Novel formulation of waste rubber binder in producing net shaped and precise M2 HSS components / Nor'aini Wahab ... [et al.]

Reseach has been performed to develop a new binder that will allow powder metal injection moulding (MIM) of Molydenum High Speed Steel (M2 HSS). The development of the new binder parallels that of other binders utilised in MIM of other metal powder such as stainless steel, cemented carbides, tungsten heavy alloys, and cobalt based alloys. The binder/metal powder ratio, the mixing procedure, the injection moulding process, the debinding process and sintering process have been explored experimentally to optimise the MIM process using M2 HSS as the metal powder and waste rubber (WR) as one of the binder constituent
Injection moulding is a known and viable net-shape process for manufacturing small, complex shaped components, especially for high performance applications. Feedstock preparation for MIM is a vital step as shortcomings such as inhomogeneity of feedstock, metal particles segregation and metal powder-binder seperation cannot be corrected by subsequent processing adjusment. One key component in MIM is the selection of binder and the formulation as the binder promotes fluidity and rigidity of the feedstock particularly during mixing, injection moulding and debinding. The characterictics of the binder greatly affected MIM parameters such as particle packing, agglomeration, mixing, rheology, moulding, debinding, dimensional accuracy, defects and properties of the sintered MIM part Two binder systems have been successfully developed for MIM of M2 HSS components. The binder systems comprise of waste rubber binder combined with major fraction of conventional binder, paraffin wax and local binder based on palm oil derivative palm stearin. Paraffin wax (PW) and palm stearin (PS) can be removed rapidly by heptane leaching without deterioration of the green injection moulded parts. Polyproplene (PE) can be removed by prolysis during ramping up to the sintering temperature.

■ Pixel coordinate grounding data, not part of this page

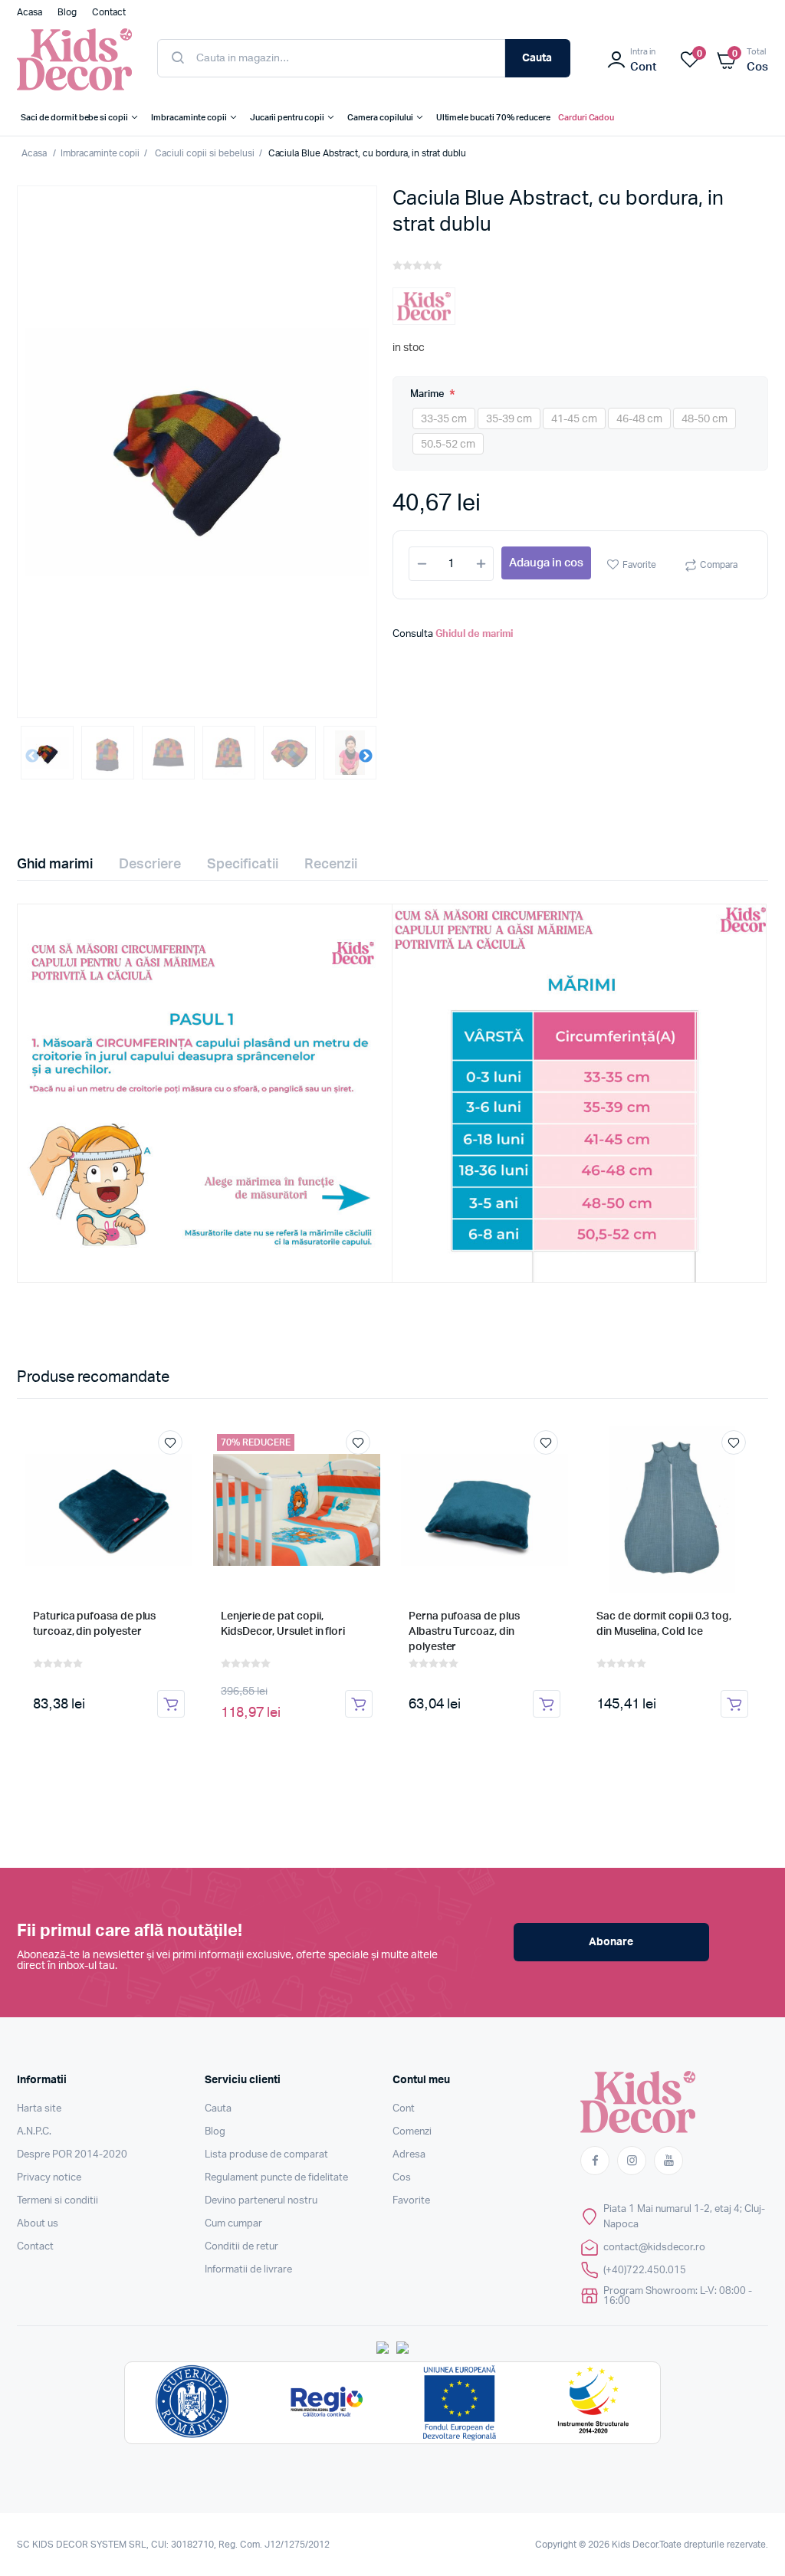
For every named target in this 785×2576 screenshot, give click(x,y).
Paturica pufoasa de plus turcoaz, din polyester (94, 1624)
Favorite (639, 564)
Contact (35, 2247)
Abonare (611, 1942)
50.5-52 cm (448, 444)
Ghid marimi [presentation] (55, 864)
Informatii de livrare (248, 2270)
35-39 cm (509, 419)
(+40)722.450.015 (644, 2271)
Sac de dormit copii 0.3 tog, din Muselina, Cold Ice (663, 1624)
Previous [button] (32, 756)
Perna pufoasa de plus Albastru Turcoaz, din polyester (464, 1631)
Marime (428, 394)
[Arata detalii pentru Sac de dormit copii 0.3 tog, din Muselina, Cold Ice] (672, 1509)
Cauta (537, 58)
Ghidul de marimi (474, 634)
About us (37, 2224)
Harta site (39, 2109)
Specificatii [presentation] (242, 864)
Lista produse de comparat (266, 2155)
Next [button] (365, 756)
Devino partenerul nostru (261, 2201)
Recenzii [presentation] (330, 864)
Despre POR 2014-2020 (72, 2155)
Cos (401, 2178)
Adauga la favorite (170, 1442)
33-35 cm (444, 419)
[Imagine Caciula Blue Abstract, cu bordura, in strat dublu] (197, 451)
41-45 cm (574, 419)
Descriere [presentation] (150, 864)
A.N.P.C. (34, 2132)
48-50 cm (705, 419)
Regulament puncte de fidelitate (276, 2178)
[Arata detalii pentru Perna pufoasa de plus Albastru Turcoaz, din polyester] (484, 1509)
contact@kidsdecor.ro (654, 2248)
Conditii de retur (241, 2247)
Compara (718, 564)
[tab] (64, 864)
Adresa (408, 2155)
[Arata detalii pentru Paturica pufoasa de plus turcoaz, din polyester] (108, 1509)
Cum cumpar (233, 2224)
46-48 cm (639, 419)
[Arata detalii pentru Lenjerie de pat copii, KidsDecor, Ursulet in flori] (296, 1509)
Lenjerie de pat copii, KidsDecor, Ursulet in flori (283, 1624)
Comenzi (412, 2132)
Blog (215, 2132)
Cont (403, 2109)
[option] (197, 451)
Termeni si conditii (57, 2201)
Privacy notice (49, 2178)
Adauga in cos (546, 563)
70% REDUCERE (256, 1442)
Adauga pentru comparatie (178, 1471)
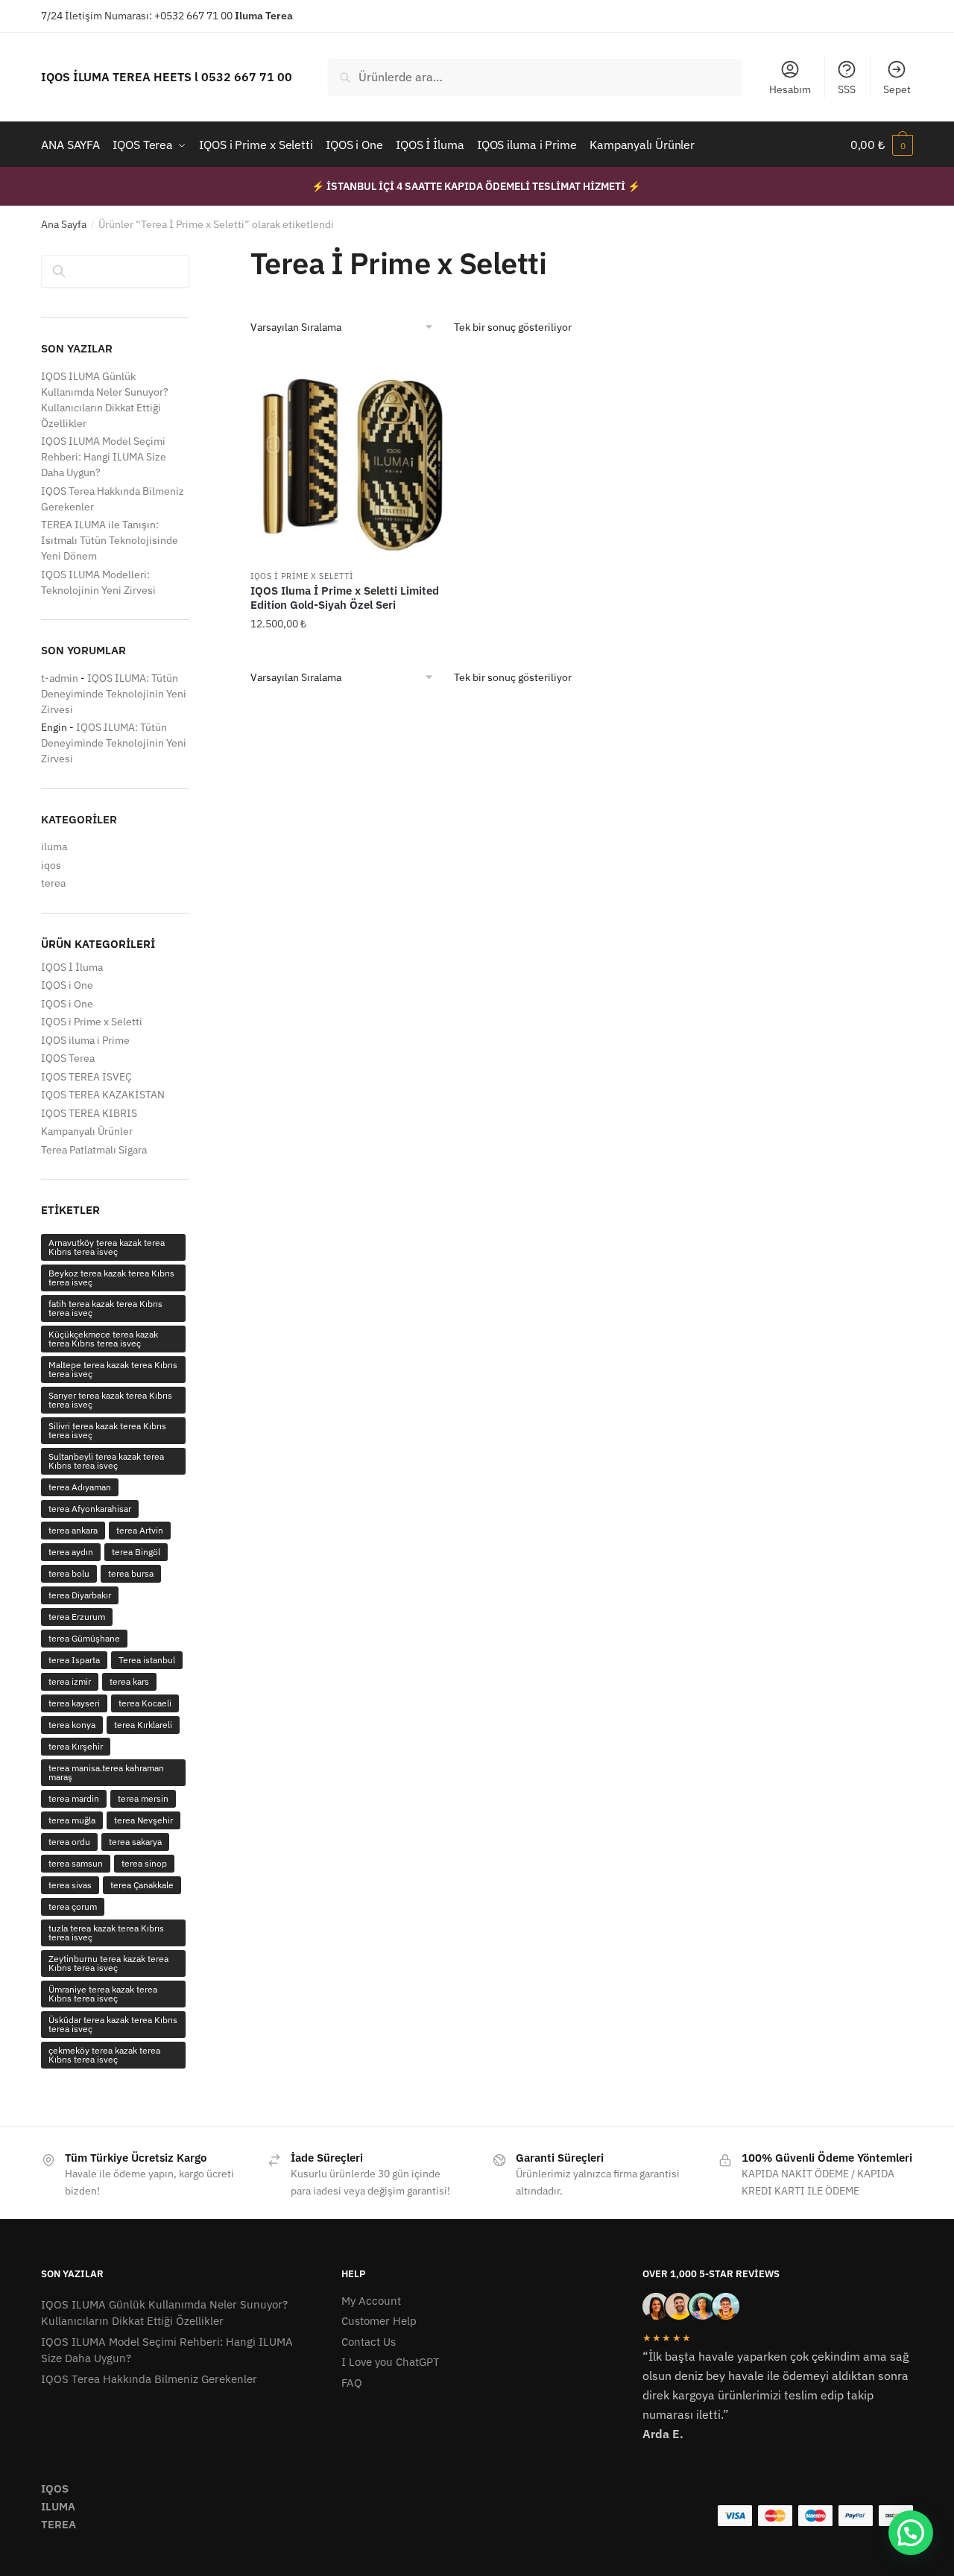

Studies have been performed to the feedstock compositions and to the process parameters in order to obtain high strength and dense components. Feedstocks having a powder loading of the 22um M2 HSS mixture up to 65 vol% can be injection moulded successfully. The developed binder systems provide flow ability of the M2 HSS particles and shape retention of the moulded parts. The brown parts were then sintered in vacuum atmosphere within a temperature range of 1200°C to 1260°C. Optimum sintered properties were obtained from the conventional binder, paraffin wax, whilst the sintered properties obtained from local binders palm stearin are comparable and good. The paraffin wax binder sintered at 1250°C possessed maximum density of was 8.095g/cm3 whilst palm stearin binder achieved optimum density of 8.111g/cm3 when sintered at 1240°C. The results suggested that the sintered density obtained from both binder systems have exceeded the theoretical density. The results also showed that optimum strength of paraffin wax and palm stearin binder were 2351Mpa and 2210MPa respectively, both recorded at sintering temperature of 1230°C. The strength of sintered parts for both binder systems decreases with increasing sintering temperatures which could be due to embrittlement of the part as a result of grain growth effect.